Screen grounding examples
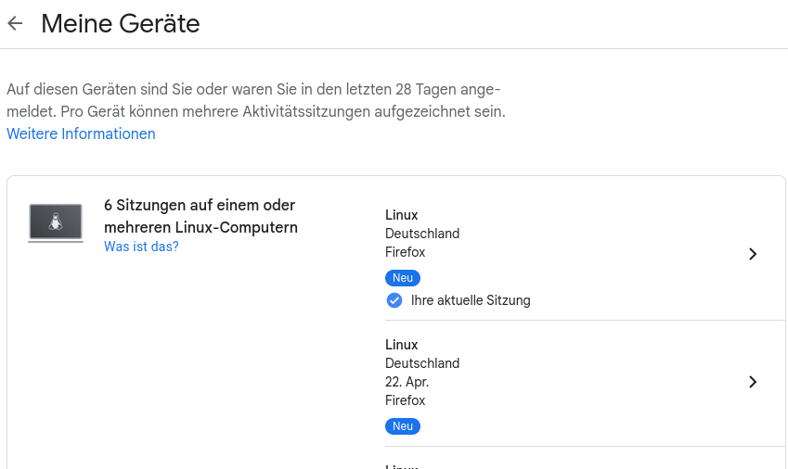Click the "Was ist das?" link

pyautogui.click(x=141, y=247)
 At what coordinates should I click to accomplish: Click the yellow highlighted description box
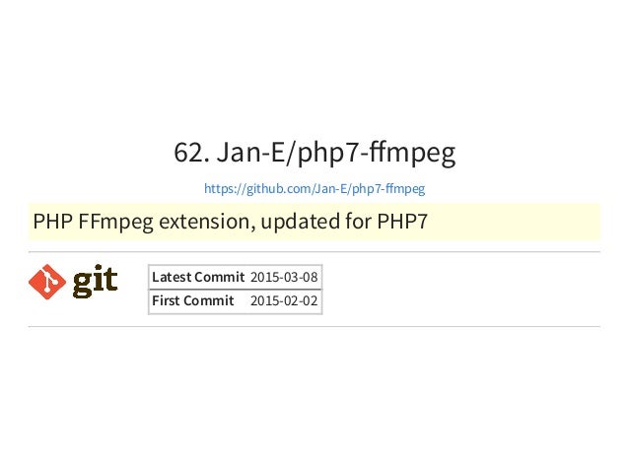pos(315,222)
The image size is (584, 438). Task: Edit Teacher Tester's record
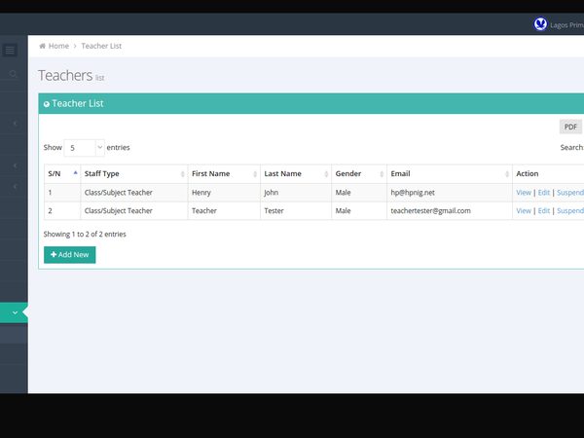(544, 211)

Problem to work on: Retype the whole listing above word for word, without the pictures.

Solution for this exercise:
Click the "Was ist das?" link

pyautogui.click(x=141, y=247)
 At what coordinates should I click to accomplish: Click the yellow highlighted description box
pos(315,222)
The image size is (584, 438). Task: Edit Teacher Tester's record
(544, 211)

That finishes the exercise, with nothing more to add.